Re: UNION versus SUB SELECT - Mailing list pgsql-performance
From | Robert DiFalco |
---|---|
Subject | Re: UNION versus SUB SELECT |
Date | |
Msg-id | CAAXGW-wEuC3EopsNgtGoA256sBGtHQ1mdcF0_zMEXevXaaZx6w@mail.gmail.com Whole thread Raw |
In response to | Re: UNION versus SUB SELECT (desmodemone <desmodemone@gmail.com>) |
List | pgsql-performance |
Sorry I couldn't get buffers to work but here is the explain analyze verbose:
dft1fjfv106r48=> explain analyze verbose select c.* from contacts c where c.id IN ( select p.contact_id from phone_numbers p where (p.national = 5038904993 and p.e164 = '+15038904993')) or c.id IN ( select e.contact_id from email_addresses e where e.email = 'robert.xxxxx@gmail.com') ;
QUERY PLAN
----------------------------------------------------------------------------------------------------------------------------------------------------
Seq Scan on public.contacts c (cost=8.12..75.73 rows=1988 width=95) (actual time=0.410..0.410 rows=0 loops=1)

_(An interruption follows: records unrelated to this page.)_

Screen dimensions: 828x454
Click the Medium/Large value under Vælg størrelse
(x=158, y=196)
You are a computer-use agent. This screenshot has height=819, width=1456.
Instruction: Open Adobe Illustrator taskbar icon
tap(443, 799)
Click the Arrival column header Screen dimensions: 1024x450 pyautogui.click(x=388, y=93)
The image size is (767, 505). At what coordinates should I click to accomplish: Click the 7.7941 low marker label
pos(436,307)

Output: c.id, c.owner_id, c.user_id, c.device_id, c.last_call, c.record_id, c.dtype, c.blocked, c.details_hash, c.fname, c.lname, c.fb_id
Filter: ((hashed SubPlan 1) OR (hashed SubPlan 2))
Rows Removed by Filter: 2849
SubPlan 1
-> Index Scan using idx_phone_address on public.phone_numbers p (cost=0.06..4.06 rows=1 width=8) (actual time=0.015..0.015 rows=0 loops=1)
Output: p.contact_id
Index Cond: ((p."national" = 5038904993::bigint) AND ((p.e164)::text = '+15038904993'::text))
SubPlan 2
-> Index Scan using idx_email_address on public.email_addresses e (cost=0.06..4.06 rows=1 width=8) (actual time=0.018..0.018 rows=0 loops=1)
Output: e.contact_id
Index Cond: ((e.email)::text = 'robert.xxxxx@gmail.com'::text)
Total runtime: 0.489 ms
(13 rows)
dft1fjfv106r48=> explain analyze verbose select c.* from contacts c where exists( select 1 from phone_numbers p where (p.national = 5038904993 and p.e164 = '+15038904993') and p.contact_id = c.id) or EXISTS( select 1 from email_addresses e where e.email = 'robert.xxxxx@gmail.com' and e.contact_id = c.id) ;
QUERY PLAN
------------------------------------------------------------------------------------------------------------------------------------------------------
Seq Scan on public.contacts c (cost=0.00..21596.38 rows=1988 width=95) (actual time=0.479..0.479 rows=0 loops=1)
Output: c.id, c.owner_id, c.user_id, c.device_id, c.last_call, c.record_id, c.dtype, c.blocked, c.details_hash, c.fname, c.lname, c.fb_id
Filter: ((alternatives: SubPlan 1 or hashed SubPlan 2) OR (alternatives: SubPlan 3 or hashed SubPlan 4))
Rows Removed by Filter: 2849
SubPlan 1
-> Index Scan using idx_phone_address on public.phone_numbers p (cost=0.06..4.06 rows=1 width=0) (never executed)
Index Cond: ((p."national" = 5038904993::bigint) AND ((p.e164)::text = '+15038904993'::text))
Filter: (p.contact_id = c.id)
SubPlan 2
-> Index Scan using idx_phone_address on public.phone_numbers p_1 (cost=0.06..4.06 rows=1 width=8) (actual time=0.010..0.010 rows=0 loops=1)
Output: p_1.contact_id
Index Cond: ((p_1."national" = 5038904993::bigint) AND ((p_1.e164)::text = '+15038904993'::text))
SubPlan 3
-> Index Scan using idx_email_address on public.email_addresses e (cost=0.06..4.06 rows=1 width=0) (never executed)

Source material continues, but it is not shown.